Riri melepaskan pelukannya, tapi kedua tangan Riri masih memegang tangannya Jiwa. Jiwa mengajak Riri duduk di atas kasurnya, dan mereka duduk sila berdampingan di atas kasur, Jiwa masih mendekap Riri dari samping, dengan menepuk-nepuk pundaknya itu.
"Orang tua aku berantem di rumah. Maaf, ya, bukannya aku diem di rumah tapi malah ke rumah kamu."
"Iya, gak apa-apa, Ri."
"Mereka berantem hebat di kamar, aku gak berani masuk kamar mereka. Sebenernya udah dari kemarin, makanya malam ini aku nginep, aku paling gak suka sama keributan, aku udah nyoba nasihatin keduanya tapi mereka sama-sama keras kepala. Tadi pagi adek sama aku gak ada yang buatin sarapan, ibu sibuk ngurung diri di kamar, bapak keluar tengah malam belum pulang-pulang sampai tadi aku ke sini, dan kayaknya tadi adek nelpon mereka berantem lagi."
"Kenapa bisa sampai berantem?"
"Bapak selingkuh."Jiwa tahu rasanya, Jiwa pernah menjadi Riri yang seperti ini, di posisi ini. Bapaknya pernah melakukan hal yang sama pada ibunya. Mendengar Riri yang kembali menguatkan tangisnya membuat Jiwa harus memeluk temannya lagi, mendekapnya, setidaknya berusaha membuat bendungan air mata buat Riri.
"Padahal ibu juga sama. Aku pernah gak sengaja lihat chat cowok yang bukan bapak di hp dia, terus ada chat mesra dari ibu sama orang sialan itu. Dan sekarang ditambah bapak. Udah hancur keluargaku, Wa. Udah gila mereka."
"Sabar, Ri. Aku tahu rasanya gimana kamu saat ini, menyaksikan dua orang dewasa yang kamu jadikan panutan tapi malah melenceng."
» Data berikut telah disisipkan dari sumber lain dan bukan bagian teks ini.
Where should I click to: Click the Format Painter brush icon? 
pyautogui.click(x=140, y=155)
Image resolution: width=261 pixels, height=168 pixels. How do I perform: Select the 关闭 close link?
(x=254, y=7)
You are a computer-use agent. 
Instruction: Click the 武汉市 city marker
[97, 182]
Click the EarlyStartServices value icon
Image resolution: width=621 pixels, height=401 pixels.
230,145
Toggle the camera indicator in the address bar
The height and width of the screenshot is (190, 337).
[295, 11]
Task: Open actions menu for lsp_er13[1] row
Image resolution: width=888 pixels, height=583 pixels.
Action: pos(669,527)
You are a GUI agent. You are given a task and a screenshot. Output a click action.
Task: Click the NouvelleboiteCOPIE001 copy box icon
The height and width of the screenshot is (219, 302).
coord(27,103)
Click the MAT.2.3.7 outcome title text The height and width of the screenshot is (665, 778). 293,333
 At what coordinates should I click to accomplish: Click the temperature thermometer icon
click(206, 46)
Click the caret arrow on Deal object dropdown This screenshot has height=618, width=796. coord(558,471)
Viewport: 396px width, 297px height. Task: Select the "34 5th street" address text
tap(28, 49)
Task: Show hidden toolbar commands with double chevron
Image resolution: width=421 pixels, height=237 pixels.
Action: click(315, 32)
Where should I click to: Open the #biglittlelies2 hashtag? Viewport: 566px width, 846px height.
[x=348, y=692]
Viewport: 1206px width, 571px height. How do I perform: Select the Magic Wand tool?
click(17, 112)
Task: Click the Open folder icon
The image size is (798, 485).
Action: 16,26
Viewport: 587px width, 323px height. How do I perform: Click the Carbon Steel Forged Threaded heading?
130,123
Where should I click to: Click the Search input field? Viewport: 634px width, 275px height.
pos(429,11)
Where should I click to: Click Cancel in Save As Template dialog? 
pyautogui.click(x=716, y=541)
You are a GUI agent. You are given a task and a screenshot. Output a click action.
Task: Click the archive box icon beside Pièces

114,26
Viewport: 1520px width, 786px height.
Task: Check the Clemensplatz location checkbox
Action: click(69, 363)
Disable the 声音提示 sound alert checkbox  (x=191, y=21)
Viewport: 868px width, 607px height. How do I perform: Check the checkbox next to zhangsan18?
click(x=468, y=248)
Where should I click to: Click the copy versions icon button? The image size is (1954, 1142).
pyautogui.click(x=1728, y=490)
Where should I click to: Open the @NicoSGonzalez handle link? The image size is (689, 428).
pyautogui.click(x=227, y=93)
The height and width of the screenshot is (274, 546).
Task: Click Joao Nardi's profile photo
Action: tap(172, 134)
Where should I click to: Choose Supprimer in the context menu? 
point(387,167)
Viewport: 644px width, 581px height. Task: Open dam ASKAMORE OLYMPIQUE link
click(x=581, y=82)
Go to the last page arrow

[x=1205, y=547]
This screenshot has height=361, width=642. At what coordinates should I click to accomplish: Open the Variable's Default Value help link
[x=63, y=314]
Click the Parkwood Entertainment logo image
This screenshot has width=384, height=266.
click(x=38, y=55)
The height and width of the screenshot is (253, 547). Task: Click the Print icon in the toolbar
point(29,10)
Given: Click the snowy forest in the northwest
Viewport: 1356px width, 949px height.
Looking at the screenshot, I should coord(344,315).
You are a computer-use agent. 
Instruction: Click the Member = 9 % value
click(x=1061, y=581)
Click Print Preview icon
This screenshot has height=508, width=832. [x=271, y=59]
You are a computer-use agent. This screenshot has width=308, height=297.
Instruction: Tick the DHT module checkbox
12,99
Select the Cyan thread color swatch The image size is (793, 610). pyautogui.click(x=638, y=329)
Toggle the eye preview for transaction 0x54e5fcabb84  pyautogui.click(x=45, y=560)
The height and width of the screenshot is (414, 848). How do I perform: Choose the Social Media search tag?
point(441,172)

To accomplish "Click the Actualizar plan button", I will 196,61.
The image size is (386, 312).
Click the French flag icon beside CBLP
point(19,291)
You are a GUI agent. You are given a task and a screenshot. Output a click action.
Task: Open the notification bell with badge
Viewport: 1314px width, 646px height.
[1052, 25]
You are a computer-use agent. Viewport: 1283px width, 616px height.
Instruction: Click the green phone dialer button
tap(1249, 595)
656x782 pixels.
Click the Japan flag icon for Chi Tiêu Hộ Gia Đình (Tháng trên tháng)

"Sekarang aku harus gimana, Wa? Aku gak mau pulang, aku gak mau ada keributan di kepala aku. Hanya membayangkannya membuat aku pusing, apa lagi kalau aku ada di sana, aku gak mau."
"Tunggu besok pagi aja, siapa tahu mereka udah tenang. Sekarang udah larut malam, kamu bilang kamu gak mau ada keributan, di sini kita tenang, jangan pikirin kedua orang tuamu dulu, gak apa-apa lari dulu dari pertikaian ini, biar mereka berdua yang menentukan, kamu hanya seorang anak."
"Makasih, Wa."Riri kembali berpelukan, tapi kali ini Riri mencoba melarutkan tangisnya ke udara, biar pergi lepas mungkin. Lepas dari kesedihan, kekacauan dan segala itu semua, tujuannya di sini untuk menenangkan dirinya bersama sahabatnya. Pelukannya lama, Jiwa melakukan yang tadi dilakukan, mengelus-elus punggung Riri, dan Riri sendiri mendekap temannya dengan erat dan mencari ketenangan.
"Nyaman, ya, Ri?"
"Nyaman."Syukur, dia sudah mendengar--walau tidak melihat--temannya melantunkan kata nyaman dengan seperti ada senyum atau kebahagiaan.
"Kamu tepos tapi nyaman."
"Ih."Riri sudah mulai menembangkan lelucon, tandanya dia sudah atau sedang berusaha menghibur diri. Semoga saja bertahan lama, Jiwa juga tidak ahli sebenarnya untuk menenangkan seseorang, tapi karena dia merasa Riri dan dirinya tidak terlalu berbeda menanggapi suatu masalah, maka dia berani bilang seperti yang tadi.
Jangan kaget dengan perpisahan, karena memang akan selalu ada itu dalam pertemuan.
Riri bisa bersikap tenang bahkan saat orang tuanya terancam berpisah, karena harusnya memang ketenangan adalah obat segala masalah. Meski nampak seperti orang yang tak berperasaan, tapi kalau Riri malah menyulut api ketika ada api yang lebih besar tandanya dia tidak pernah belajar kimia. Dan lagi, dia tidak berpikir akan terjadi kerusuhan lanjutan, mengingat bapaknya tadi pergi, dan rasanya mungkin akan aman ibunya, sayangnya tidak. Karena dunia memang tidak jelas A, B, C-nya. Dan karena tidak jelas, maka dia tidak perlu menduga-duga apa yang akan terjadi, biarlah yang terjadi maka terjadilah, dia sebagai manusia hanya melakukan apa yang harus dilakukan.
KAMU SEDANG MEMBACA
Jiwa yang Sepi
Teen FictionJiwa adalah pribadi yang sederhana, berparas cantik, dan menggoda. Mungkin sebab itu mantan kekasihnya mau dengan Jiwa. Namun, karena mantannya pula dia perlu mengubah beberapa sifat kesederhanaannya menjadi sedikit emosional. Ditambah lagi dengan...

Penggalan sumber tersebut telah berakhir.